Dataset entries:
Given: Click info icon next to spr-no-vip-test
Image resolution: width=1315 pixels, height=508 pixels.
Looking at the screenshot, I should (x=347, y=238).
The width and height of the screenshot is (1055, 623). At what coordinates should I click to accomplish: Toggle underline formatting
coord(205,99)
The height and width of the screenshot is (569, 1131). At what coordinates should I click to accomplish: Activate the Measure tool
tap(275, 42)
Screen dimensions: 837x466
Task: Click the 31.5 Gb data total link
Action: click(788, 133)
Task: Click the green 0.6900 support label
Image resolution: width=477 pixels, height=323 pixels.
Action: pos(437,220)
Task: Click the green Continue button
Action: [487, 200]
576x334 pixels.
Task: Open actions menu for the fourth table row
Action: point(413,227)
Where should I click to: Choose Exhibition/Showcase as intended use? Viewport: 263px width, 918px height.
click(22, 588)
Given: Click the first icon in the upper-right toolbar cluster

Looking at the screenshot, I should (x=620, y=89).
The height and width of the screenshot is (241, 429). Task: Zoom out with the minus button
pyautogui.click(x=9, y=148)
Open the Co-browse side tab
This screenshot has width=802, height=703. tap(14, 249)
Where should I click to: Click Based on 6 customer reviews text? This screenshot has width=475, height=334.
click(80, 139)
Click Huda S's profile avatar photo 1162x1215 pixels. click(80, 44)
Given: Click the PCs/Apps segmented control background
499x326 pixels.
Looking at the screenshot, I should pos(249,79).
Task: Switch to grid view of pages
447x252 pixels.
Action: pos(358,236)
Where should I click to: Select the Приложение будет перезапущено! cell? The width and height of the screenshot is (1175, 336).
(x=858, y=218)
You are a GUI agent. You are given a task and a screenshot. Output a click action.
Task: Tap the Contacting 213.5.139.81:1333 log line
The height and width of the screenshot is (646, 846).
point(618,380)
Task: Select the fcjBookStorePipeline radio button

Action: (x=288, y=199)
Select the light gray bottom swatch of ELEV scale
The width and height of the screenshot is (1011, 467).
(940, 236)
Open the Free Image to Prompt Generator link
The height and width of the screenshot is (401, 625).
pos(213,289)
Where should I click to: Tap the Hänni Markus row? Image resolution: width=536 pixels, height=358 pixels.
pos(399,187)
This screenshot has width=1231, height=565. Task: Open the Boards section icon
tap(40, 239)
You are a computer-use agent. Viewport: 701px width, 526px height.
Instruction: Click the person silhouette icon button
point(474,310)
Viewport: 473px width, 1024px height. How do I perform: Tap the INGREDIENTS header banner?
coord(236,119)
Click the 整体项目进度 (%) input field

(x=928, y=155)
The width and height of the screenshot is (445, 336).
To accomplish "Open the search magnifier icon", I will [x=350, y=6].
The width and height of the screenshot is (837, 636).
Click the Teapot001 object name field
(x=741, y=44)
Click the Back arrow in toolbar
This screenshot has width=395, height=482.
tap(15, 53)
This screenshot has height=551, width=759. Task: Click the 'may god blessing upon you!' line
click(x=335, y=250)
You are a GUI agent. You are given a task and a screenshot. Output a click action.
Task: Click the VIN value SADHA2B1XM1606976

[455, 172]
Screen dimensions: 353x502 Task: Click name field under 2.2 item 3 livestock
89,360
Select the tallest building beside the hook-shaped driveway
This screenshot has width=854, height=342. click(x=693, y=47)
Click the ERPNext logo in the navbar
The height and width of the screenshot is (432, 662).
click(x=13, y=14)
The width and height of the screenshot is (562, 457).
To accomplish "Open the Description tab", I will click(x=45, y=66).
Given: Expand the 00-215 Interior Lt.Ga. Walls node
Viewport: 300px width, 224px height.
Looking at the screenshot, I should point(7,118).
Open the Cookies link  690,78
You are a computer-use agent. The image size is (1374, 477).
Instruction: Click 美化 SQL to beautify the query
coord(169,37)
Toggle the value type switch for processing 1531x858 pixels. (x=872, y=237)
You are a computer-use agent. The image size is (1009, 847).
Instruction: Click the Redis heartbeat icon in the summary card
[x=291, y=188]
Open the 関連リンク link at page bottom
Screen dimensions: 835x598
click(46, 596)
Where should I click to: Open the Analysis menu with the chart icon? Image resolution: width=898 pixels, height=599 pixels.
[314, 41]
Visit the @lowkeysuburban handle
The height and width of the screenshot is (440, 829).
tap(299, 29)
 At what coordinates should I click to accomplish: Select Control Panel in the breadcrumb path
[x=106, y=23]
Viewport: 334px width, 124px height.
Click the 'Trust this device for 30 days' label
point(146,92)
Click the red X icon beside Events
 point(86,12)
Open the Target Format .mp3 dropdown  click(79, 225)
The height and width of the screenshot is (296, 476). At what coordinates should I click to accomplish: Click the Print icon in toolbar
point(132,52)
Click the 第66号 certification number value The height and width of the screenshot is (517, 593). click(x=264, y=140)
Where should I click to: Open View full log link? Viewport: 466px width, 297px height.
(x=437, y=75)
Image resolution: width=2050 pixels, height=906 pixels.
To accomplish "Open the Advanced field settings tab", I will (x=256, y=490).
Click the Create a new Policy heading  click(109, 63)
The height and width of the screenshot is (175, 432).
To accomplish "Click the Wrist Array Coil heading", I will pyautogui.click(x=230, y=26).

### TASK DETAILS
The answer must be the line containing "The height and width of the screenshot is (175, 432)." and every line after it to the end of the data, each set down exactly.

### COMPLETED TASK
The height and width of the screenshot is (175, 432).
To accomplish "Click the Wrist Array Coil heading", I will pyautogui.click(x=230, y=26).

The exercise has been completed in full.